EXCERPTED PASSAGE -
···
International Christian School of Budapest (ICSB) is a private, Christian, co-educational international school in Diósd, Pest, Hungary. It was established in 1994 and is the only ACT test center in Hungary. It is known to be a popular choice among Chinese parents.

History 
International Christian School of Budapest was established in 1994 and was first accredited by the Middle States Association Commissions on Elementary and Secondary Schools (MSA-CESS) in 1999. In 2016, it was one of 23 international schools to earn "reaccreditation, the gold standard for measuring and advancing school improvement", the top recognition from MSA-CESS.

The East-West Church and Ministry Report wrote in 1999 that multiple Christian missions have relocated to Budapest because of its strategic location halfway between the Baltic and Adriatic Seas, but added, "One of the major factors for missions relocating regional offices to Budapest has been the development of the International Christian School of Budapest, an accredited program (grades 1-12) with 150 students."
···
(Stored dataset items)
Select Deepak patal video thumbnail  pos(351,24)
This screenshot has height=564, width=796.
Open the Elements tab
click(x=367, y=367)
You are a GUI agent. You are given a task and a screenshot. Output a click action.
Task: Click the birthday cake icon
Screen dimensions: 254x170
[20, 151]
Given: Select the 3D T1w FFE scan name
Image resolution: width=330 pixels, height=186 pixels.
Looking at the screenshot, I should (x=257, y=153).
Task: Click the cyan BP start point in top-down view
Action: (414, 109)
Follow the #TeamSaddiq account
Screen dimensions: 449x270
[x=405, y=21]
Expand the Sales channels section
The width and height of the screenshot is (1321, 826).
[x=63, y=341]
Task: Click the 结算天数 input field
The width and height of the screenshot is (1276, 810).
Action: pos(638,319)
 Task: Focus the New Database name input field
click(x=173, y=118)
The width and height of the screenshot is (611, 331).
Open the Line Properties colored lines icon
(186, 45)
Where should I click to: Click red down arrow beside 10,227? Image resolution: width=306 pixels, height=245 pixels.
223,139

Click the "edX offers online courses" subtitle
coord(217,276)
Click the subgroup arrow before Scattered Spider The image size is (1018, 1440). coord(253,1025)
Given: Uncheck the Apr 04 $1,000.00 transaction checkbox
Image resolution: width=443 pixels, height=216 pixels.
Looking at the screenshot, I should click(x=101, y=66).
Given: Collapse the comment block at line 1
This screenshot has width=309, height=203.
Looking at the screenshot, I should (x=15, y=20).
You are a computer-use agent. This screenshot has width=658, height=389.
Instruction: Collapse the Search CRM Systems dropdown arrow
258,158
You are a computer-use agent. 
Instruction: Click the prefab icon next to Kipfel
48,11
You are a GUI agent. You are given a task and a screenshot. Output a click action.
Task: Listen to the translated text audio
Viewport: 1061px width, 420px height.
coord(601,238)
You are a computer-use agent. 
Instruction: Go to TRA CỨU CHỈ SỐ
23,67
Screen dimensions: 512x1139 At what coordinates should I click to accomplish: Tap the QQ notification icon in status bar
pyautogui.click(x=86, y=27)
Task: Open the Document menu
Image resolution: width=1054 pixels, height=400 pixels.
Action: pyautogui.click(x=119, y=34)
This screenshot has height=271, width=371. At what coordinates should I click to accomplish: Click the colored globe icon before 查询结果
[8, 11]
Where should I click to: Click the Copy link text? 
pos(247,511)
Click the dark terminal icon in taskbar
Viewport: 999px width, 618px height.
···
EXERCISE REQUIREMENTS -
1 - In the school passage, print the text starting at "International Christian School of Budapest (ICSB)" and ending at "recognition from MSA-CESS.".
2 - According to the school passage, in what year did MSA-CESS first accredit the International Christian School of Budapest?

SOLUTIONS FOR EACH TASK -
1 -
International Christian School of Budapest (ICSB) is a private, Christian, co-educational international school in Diósd, Pest, Hungary. It was established in 1994 and is the only ACT test center in Hungary. It is known to be a popular choice among Chinese parents.

History 
International Christian School of Budapest was established in 1994 and was first accredited by the Middle States Association Commissions on Elementary and Secondary Schools (MSA-CESS) in 1999. In 2016, it was one of 23 international schools to earn "reaccreditation, the gold standard for measuring and advancing school improvement", the top recognition from MSA-CESS.

2 - 1999